→ **Aim 1**
Translate this sentence from the text on the MuDoCo dataset into Spanish: "The JSON files are compressed to save space, with all whitespace removed."

→ **Text provided**
━━━━━━━━━━━━━━━━━━━━

/mudoco

A synthetic dataset of dialogs we authored and annotated for references (pronouns, etc.). This dataset is discussed in the paper "MuDoCo: Corpus for Multidomain Coreference Resolution and Referring Expression Generation", which appeared at LREC 2020.

Primary LanguagePythonOtherNOASSERTION

Multi-domain Coreference (MuDoCo) dataset

This is a dataset of authored short dialogs between an imagined user and an imagined conversational assistant. Our LREC 2020 paper has more details about the structure of the data and annotations.

License

Please see the LICENSE.md file for details about use, copying and redistribution.

Data format

The data itself is represented in JSON format, one file per domain (calling, messaging, music, news, reminders, and weather). The JSON files are compressed to save space, with all whitespace removed.

Data structure

At the top level is the domain name, then each dialog (or "thread") is listed by its unique identifier. Each dialog is tagged by split, either 'train', 'test', or 'eval'. Within each dialog the turns are listed individually, with the turn's number, text, and any related annotations contained within the turn itself. The named entity, reference, and link annotations all contain the text of the mention along with the start and end character indices of the mention and the turn number where the mention occurrs (for redundancy).

An example from dialog 0000f044-7e8e-c435-23f2-339d1432d27c in the 'calling' domain:

{
    "domain": "calling",
    "dialogs": {
        "0000f044-7e8e-c435-23f2-339d1432d27c": {
            "split": "test",
            "turns": [
                {
                    "number": 1,
                    "utterance": "Did Paula call me ?",
                    "named_entities": {
                        "person": [
                            {
                                "turn_id": 1,
                                "span": {
                                    "start": 4,
                                    "end": 9
                                },
                                "text": "Paula"
                            },
                            {
                                "turn_id": 1,
                                "span": {
                                    "start": 15,
                                    "end": 17
                                },
                                "text": "me"
                            }
                        ]
                    },
                    "references": {
                        "personal_pronoun": [
                            {
                                "turn_id": 1,
                                "span": {
                                    "start": 15,
                                    "end": 17
                                },
                                "text": "me"

━━━━━━━━━━━━━━━━━━━━

(Rows from a dataset)
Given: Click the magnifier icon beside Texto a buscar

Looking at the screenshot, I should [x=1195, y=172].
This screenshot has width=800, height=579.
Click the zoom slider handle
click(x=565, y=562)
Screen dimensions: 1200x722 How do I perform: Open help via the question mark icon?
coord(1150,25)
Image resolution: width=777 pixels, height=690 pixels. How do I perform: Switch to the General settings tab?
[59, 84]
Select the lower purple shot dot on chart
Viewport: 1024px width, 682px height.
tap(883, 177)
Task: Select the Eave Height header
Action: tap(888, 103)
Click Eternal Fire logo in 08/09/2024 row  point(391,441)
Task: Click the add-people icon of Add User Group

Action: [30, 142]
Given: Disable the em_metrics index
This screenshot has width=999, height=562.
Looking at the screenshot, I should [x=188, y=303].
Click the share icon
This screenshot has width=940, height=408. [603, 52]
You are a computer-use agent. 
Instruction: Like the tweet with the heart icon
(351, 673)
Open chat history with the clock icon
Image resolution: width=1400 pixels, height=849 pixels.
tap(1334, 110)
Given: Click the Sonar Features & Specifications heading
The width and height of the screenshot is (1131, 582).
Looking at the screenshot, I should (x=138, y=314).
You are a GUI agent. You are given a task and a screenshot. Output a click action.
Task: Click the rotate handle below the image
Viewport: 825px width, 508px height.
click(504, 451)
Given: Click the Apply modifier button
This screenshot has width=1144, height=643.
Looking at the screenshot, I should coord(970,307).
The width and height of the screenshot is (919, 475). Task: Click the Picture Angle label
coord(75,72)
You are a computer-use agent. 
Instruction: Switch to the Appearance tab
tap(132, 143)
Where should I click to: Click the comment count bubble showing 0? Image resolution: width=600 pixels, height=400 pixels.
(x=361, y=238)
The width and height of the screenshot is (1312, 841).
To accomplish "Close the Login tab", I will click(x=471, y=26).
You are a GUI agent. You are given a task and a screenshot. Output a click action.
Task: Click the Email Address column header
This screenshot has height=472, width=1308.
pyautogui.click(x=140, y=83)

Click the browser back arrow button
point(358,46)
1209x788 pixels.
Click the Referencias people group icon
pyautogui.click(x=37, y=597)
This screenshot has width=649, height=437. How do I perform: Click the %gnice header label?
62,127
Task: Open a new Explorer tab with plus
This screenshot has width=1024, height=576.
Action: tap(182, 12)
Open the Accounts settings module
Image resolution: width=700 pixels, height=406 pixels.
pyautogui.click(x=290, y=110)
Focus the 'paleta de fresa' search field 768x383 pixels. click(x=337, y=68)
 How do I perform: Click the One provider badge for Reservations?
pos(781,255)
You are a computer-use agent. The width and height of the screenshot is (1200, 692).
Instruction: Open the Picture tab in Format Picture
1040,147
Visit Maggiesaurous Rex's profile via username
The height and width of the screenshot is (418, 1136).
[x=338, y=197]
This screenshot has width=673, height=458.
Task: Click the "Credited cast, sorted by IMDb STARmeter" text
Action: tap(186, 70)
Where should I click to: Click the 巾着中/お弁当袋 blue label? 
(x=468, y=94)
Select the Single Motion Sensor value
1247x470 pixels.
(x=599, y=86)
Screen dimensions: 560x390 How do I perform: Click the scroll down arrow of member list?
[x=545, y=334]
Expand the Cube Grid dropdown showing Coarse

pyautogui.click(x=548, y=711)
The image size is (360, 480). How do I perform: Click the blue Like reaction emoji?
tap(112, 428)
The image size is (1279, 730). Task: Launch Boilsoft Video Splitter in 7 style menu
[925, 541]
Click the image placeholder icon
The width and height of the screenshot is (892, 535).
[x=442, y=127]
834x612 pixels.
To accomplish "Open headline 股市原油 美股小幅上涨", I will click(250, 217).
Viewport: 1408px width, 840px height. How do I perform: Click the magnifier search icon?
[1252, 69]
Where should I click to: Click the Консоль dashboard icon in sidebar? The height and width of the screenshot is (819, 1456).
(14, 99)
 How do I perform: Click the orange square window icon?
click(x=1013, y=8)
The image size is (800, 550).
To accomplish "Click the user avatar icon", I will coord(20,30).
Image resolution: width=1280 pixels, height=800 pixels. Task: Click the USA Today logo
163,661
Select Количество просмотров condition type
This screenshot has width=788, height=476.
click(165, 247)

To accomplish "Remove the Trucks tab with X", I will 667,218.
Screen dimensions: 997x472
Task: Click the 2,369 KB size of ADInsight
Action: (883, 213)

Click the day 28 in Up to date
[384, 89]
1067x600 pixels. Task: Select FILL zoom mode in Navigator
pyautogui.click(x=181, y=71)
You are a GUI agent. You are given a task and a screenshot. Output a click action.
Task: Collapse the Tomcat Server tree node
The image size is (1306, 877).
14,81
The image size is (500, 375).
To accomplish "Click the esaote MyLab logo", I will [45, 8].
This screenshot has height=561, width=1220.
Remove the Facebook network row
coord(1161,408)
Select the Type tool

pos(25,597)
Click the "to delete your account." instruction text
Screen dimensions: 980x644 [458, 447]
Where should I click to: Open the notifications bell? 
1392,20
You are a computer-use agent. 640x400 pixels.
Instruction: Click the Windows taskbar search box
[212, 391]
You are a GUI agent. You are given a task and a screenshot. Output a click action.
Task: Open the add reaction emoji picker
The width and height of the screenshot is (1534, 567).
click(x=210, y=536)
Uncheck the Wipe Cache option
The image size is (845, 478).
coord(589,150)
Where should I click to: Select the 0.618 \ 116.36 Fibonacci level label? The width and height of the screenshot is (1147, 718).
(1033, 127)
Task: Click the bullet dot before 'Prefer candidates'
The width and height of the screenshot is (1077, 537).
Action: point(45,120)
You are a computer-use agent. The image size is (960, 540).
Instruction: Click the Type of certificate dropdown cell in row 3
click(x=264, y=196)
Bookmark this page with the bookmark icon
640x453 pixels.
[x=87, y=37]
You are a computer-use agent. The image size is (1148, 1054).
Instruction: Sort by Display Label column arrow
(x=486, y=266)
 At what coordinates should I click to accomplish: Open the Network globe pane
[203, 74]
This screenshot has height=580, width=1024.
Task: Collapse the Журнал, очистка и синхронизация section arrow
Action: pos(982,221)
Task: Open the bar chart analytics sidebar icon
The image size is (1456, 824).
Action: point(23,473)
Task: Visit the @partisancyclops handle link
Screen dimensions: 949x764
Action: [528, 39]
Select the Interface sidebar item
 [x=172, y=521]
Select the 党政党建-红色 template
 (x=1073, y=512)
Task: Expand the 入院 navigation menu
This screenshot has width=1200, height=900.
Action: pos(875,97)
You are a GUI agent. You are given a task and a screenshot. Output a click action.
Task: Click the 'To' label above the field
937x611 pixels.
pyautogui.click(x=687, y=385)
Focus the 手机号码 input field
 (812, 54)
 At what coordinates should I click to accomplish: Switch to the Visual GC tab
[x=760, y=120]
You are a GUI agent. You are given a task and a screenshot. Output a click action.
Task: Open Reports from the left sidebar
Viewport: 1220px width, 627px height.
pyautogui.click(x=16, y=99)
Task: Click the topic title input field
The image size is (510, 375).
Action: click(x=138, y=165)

━━━━━━━━━━━━━━━━━━━━

→ **Aim 2**
Lay out the rows, from the first one through the line containing "This screenshot has width=940, height=408.", both included, as a Markdown table with the columns Number and Row line. Leave out blank lines.

→ **Correct result 1**
Los archivos JSON están comprimidos para ahorrar espacio, con todos los espacios en blanco eliminados.

→ **Correct result 2**
| Number | Row line |
|---|---|
| 1 | Given: Click the magnifier icon beside Texto a buscar |
| 2 | Looking at the screenshot, I should [x=1195, y=172]. |
| 3 | This screenshot has width=800, height=579. |
| 4 | Click the zoom slider handle |
| 5 | click(x=565, y=562) |
| 6 | Screen dimensions: 1200x722 How do I perform: Open help via the question mark icon? |
| 7 | coord(1150,25) |
| 8 | Image resolution: width=777 pixels, height=690 pixels. How do I perform: Switch to the General settings tab? |
| 9 | [59, 84] |
| 10 | Select the lower purple shot dot on chart |
| 11 | Viewport: 1024px width, 682px height. |
| 12 | tap(883, 177) |
| 13 | Task: Select the Eave Height header |
| 14 | Action: tap(888, 103) |
| 15 | Click Eternal Fire logo in 08/09/2024 row  point(391,441) |
| 16 | Task: Click the add-people icon of Add User Group |
| 17 | Action: [30, 142] |
| 18 | Given: Disable the em_metrics index |
| 19 | This screenshot has width=999, height=562. |
| 20 | Looking at the screenshot, I should [x=188, y=303]. |
| 21 | Click the share icon |
| 22 | This screenshot has width=940, height=408. [603, 52] |